暗殺者であることを、シャルルに明かされ、周囲には東ローマの猛将ハルドゥーンを始めその軍団、そしてサレルノの街の有力者たちも、その面子を汚され怒りをあらわにしている。

暗殺者にとっては、秘密裡に殺すから暗殺が成功するのであって、今は全く暗殺どころではない、自らが捕らえられ拷問のうえ、死罪すら考えられるのである。
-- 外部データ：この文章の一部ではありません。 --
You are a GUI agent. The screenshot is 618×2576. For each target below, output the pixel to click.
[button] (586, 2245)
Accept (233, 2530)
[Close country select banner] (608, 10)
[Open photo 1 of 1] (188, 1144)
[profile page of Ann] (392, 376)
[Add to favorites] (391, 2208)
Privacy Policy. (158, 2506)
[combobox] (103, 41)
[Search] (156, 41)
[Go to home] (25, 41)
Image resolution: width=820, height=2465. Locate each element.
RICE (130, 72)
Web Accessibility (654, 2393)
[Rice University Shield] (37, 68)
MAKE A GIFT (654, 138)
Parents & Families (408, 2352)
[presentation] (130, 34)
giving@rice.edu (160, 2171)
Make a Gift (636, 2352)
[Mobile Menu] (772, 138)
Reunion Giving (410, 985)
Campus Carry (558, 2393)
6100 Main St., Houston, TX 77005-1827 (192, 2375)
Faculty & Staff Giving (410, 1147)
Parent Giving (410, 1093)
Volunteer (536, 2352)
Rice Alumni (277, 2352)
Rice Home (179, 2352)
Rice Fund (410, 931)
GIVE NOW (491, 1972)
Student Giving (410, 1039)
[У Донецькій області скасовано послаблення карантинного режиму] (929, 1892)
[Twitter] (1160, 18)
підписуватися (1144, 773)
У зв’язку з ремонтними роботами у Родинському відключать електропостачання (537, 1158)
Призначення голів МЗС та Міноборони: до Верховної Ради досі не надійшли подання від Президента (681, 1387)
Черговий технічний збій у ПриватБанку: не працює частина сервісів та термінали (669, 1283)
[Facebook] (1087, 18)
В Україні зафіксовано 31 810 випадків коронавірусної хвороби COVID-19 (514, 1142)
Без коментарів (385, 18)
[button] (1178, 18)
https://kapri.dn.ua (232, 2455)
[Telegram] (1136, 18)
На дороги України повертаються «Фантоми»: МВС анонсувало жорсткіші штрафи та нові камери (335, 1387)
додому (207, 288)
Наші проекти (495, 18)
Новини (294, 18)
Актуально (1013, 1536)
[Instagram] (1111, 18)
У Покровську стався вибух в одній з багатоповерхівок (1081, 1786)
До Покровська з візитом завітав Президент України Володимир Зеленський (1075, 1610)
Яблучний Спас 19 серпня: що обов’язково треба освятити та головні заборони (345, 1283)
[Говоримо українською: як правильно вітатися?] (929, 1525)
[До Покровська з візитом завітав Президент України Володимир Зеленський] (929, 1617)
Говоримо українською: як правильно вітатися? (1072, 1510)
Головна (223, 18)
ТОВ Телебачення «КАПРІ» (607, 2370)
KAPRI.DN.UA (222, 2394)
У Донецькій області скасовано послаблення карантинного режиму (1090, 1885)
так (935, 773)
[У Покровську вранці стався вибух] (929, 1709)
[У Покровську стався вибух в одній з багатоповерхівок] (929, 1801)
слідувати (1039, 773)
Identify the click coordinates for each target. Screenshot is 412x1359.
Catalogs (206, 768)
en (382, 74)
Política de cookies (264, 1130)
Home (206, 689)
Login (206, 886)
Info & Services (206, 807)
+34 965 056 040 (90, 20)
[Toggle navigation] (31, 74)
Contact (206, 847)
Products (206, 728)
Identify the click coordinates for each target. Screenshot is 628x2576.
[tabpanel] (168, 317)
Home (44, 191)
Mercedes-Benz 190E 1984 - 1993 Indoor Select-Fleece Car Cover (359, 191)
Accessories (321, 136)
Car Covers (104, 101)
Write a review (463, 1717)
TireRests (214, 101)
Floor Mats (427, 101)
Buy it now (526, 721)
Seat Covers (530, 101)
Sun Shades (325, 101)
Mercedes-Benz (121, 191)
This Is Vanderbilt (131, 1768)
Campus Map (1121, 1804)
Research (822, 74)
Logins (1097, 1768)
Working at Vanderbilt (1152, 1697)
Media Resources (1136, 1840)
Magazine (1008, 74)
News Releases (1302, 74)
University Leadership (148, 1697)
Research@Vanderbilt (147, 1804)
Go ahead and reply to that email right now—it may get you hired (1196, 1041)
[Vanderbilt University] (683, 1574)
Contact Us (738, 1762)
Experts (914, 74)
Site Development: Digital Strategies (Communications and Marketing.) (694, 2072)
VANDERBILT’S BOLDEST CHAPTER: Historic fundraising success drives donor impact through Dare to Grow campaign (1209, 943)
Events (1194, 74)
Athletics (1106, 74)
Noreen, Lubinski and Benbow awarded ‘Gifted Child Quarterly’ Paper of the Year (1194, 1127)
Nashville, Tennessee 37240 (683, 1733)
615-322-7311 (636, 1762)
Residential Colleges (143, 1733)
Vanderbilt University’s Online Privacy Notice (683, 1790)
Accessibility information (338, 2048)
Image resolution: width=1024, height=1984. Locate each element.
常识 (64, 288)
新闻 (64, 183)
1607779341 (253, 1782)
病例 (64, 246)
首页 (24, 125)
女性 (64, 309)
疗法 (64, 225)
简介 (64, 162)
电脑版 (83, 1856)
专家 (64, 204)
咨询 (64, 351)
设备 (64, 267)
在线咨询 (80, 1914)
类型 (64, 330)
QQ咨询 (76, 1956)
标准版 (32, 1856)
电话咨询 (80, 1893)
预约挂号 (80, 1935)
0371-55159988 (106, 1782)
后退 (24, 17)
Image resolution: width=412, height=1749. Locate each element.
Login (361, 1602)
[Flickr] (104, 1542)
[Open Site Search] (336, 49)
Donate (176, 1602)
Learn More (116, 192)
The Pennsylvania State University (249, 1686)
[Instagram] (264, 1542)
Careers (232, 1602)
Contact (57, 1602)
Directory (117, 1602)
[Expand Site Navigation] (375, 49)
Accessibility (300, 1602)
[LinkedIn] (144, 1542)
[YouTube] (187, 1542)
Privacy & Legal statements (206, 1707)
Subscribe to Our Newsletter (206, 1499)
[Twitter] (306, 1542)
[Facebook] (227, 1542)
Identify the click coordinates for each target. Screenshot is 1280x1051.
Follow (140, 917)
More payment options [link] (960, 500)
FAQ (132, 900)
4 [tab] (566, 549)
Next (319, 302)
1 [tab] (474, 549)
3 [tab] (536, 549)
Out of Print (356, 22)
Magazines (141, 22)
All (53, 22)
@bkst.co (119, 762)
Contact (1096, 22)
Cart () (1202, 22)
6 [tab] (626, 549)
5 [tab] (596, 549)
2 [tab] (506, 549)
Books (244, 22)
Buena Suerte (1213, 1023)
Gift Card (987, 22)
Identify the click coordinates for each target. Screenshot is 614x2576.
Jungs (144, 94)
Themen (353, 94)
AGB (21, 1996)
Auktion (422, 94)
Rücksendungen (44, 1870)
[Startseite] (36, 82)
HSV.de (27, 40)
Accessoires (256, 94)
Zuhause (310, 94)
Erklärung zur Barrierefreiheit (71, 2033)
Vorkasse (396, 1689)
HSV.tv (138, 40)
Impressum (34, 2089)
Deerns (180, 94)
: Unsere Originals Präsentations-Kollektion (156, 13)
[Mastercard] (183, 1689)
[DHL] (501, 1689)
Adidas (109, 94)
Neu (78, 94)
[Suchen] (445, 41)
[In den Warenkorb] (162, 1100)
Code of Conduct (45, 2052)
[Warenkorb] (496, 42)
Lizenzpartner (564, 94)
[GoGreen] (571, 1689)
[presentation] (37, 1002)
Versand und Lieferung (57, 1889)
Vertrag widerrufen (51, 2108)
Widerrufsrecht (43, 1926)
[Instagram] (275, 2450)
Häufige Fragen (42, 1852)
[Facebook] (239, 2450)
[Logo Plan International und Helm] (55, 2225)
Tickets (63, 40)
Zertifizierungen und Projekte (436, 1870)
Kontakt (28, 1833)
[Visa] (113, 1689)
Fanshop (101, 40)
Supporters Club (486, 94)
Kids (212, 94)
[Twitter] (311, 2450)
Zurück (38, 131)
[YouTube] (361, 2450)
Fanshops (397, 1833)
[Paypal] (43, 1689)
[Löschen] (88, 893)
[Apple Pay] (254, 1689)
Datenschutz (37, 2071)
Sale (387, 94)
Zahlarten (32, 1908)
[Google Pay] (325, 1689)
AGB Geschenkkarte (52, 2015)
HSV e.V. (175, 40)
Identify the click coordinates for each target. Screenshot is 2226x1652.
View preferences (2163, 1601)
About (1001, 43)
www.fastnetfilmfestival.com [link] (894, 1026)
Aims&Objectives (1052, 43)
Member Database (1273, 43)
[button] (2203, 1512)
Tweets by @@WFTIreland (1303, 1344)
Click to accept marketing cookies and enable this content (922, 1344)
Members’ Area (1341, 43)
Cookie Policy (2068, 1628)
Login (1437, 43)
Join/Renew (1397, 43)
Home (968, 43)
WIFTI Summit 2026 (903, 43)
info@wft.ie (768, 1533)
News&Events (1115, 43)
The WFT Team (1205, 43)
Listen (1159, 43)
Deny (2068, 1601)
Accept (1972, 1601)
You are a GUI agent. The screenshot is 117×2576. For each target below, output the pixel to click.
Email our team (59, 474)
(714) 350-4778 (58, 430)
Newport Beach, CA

そんな、憔悴した薬売りの親子にシャルルが声をかけた。

「あなた方にも、ご事情があるでしょう」

「お金が必要なのですか?」

「面識が無い相手を殺す場合、恨みも無いのだから、お金か・・・」

「あるいは、雇い主に弱みを握られ、強要されたか・・・」

「そもそも薬売りの家系のシャルルに、そんな子供だましの毒果を持ってくるなんて、通用しないことはわかっていたでしょう」

「それでも、ガリアから、はるばるこの旅に出なくてはならなかった」

「疫病も流行り、野犬も多い」

「そんな危険を冒してまで、縁もゆかりもない私を殺すなど」

シャルルは、薬売りの親子の前に座り込んだ。

その姿に、周囲はあっけにとられている。


シャルルは、薬売りの親の目を覗き込んだ。

「お金ですか・・・」

「・・・それとも・・・人質ですか?」

シャルルのその問いに、薬売りの子供のほうが泣き出した。


「シャルル様・・・お願いです」

「マルセイユで・・・母と妹が・・・」

そこまで言って子供は声を詰まらせている。

シャルルは、その子供の頭を優しくなでた。


「わかりました」

「お任せください」

「実家を通じて、お金で解放させます」

「ヴァレンティウス様への工作は、アッティラ様が行います」

「シャルルは、死んだとも思っていただきましょう」

シャルルは、ここでウィンクをした。


そして思いもよらないことを言い出した。

「ほとぼりが冷めるまでは、私に同行をお願いします」

「その後、実家の車にて、ご家族様は私たちの旅に加わっていただきましょう」

「私一人では、薬の知識も中途半端」

「施薬がこなしきれない時も多かったので・・・」

シャルルの口から、驚くべき言葉が聞こえてきた。

ハルドゥーン、メリエムをはじめとして、周囲は、ますますあっけに取られることになった。



「・・・そのまま手紙を書いて持たせているし・・・」

「しかも、薬屋ルートと、アッティラルートで用心深い」

メリエムは、薬売り親子と歩きながら、すでに「談笑」しているシャルルに呆れている。


「・・・全く・・・シャルル様らしい」

「確かにほとぼりが冷めるまでは・・・か・・・」

「計略もあるなあ」

「それが一番穏便かもしれない」

「母と妹じゃあ・・・仕方がないなあ」

ハルドゥーンも呆れているが、ひとまずの危険は去った。

思いもよらない解決策ではあったが、シャルルらしいと思った。



その後、薬売りの家族は、無事再会を果たし、シャルルの一行に加わることになった。

そのため、シャルルの病人への施薬の時間が減り、幾分かはシャルルの旅も楽になっている。